SQL databases are typically focused on CRUD — creating, reading, updating, and deleting data, all in equal measure. In addition, they’re typically designed with the ACID principles (Atomicity, Consistency, Isolation, Durability) in mind. NoSQL, on the other hand, tends to be looser with these principles.
Each database type comes with tradeoffs that are optimized for their use cases. Since time series data comes in time order and is typically collected in real-time, time series databases are immutable and append-only to accommodate for extremely high volumes of data. The append-only property of time series databases distinguishes time series databases from relational databases, which are optimized for transactions but only accommodate lower ingest volumes. In general, depending on their particular use case, noSQL databases will trade off the ACID principles for BASE model (whose principles are Basic Availability, Soft State and Eventual Consistency). For example, one individual point in a time series is fairly useless in isolation, and the important thing is the trend in aggregate.

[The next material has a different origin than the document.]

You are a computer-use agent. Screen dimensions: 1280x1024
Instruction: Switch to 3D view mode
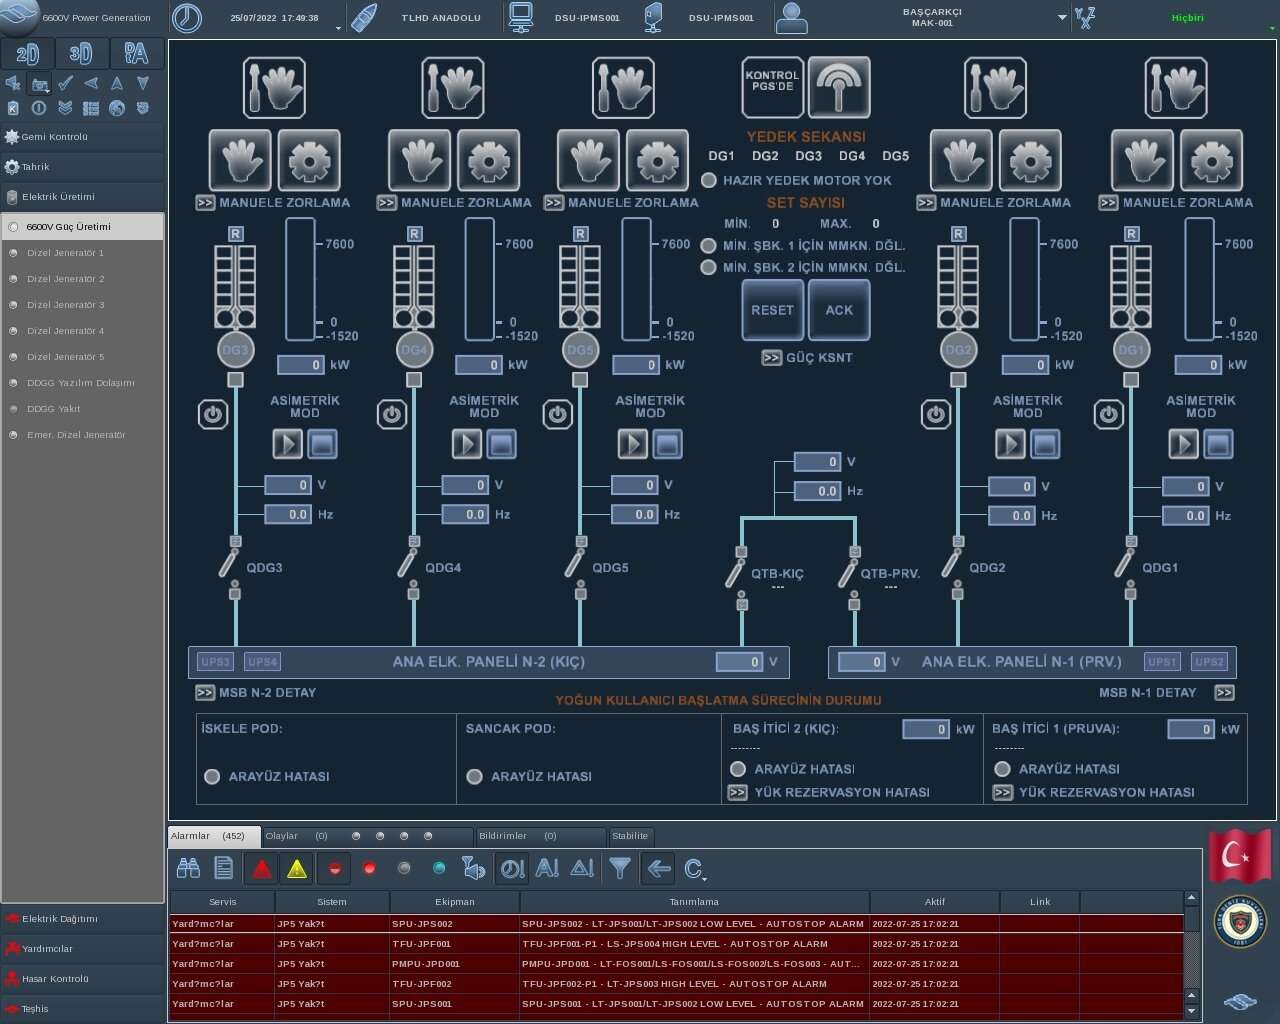[81, 53]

One of the barriers to choosing a noSQL database is the difficulty of learning a non-SQL query language and performing complex data transformations. To help with this, a database such as InfluxDB has Flux lang — an easy-to-learn, standalone data scripting and query language that increases productivity and code reuse. Users can easily perform data transformation and apply complicated math with intuitive syntax.

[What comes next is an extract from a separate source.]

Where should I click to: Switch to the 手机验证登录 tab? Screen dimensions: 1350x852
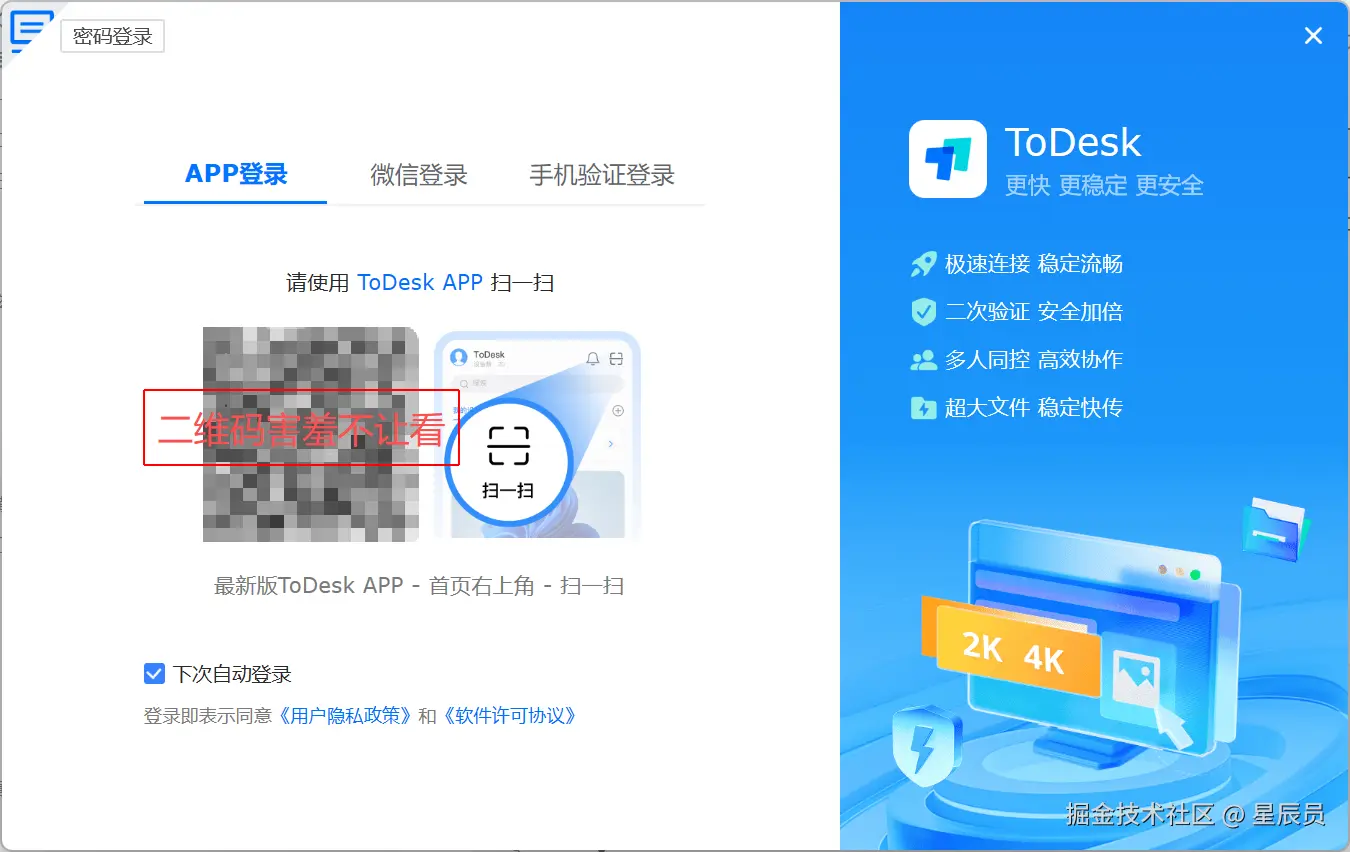[602, 175]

For example, to query our data, “my_data”, from our bucket, “my_bucket”, while specifying a measurement, “my_measurement” for the last 7 days, we would use the following Flux query:
from(bucket: "my-bucket") |> range(start: v.timeRangeStart, stop: v.timeRangeStop) |> filter(fn: (r) => r["_measurement"] == "my_measurement") |> filter(fn: (r) => r["_field"] == "my_data")
Flux enables users to interact with time series in a table format, giving InfluxDB a relational feel. With Flux, users can perform cross-measurement joins, pivots, maps, and math across measurements. InfluxDB Templates and user defined Flux packages make the barrier to Flux adoption extremely low. InfluxDB Templates prepackage configurations that contain everything from Flux queries, to dashboards and Telegraf configurations, to notifications and alerts — thereby enabling users to use Flux before they even know how to write it. User defined Flux packages allow users to write and share custom-functions that wrap up complicated Flux scripts.

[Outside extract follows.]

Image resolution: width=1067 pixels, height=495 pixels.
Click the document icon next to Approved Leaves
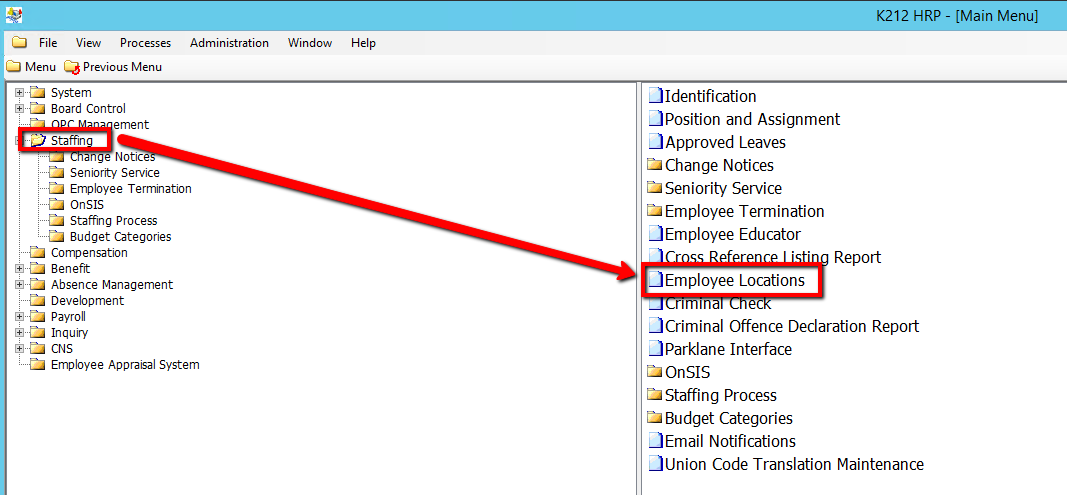656,143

Even though data structures vary between noSQL and SQL databases, almost all of the above query should feel intuitive to the SQL developer, except for maybe the bucket. A bucket is where time series data is stored. All buckets have retention policies. A retention policy describes how long a database keeps data. As an example, InfluxDB compares your local server’s timestamp to the timestamps on your data and deletes data that is older. Automatically expiring and downsampling old data is critical for time series use cases because of the high-volume nature of time series problems. However, creating and enabling these recurring tasks are challenging in a SQL environment.
Specifically, SQL developers would need to write code to shard the data across the cluster, aggregate and downsampling functions, data eviction and lifecycle management, and summarization. They’d also have to create an API to write and query their new service. Furthermore, developers using Cassandra or HBase will need to write tools for data collection. They’ll need to introduce a real-time processing system and write code for monitoring and alerting. Finally, they’ll need to write a visualization engine to display the time series data to the user.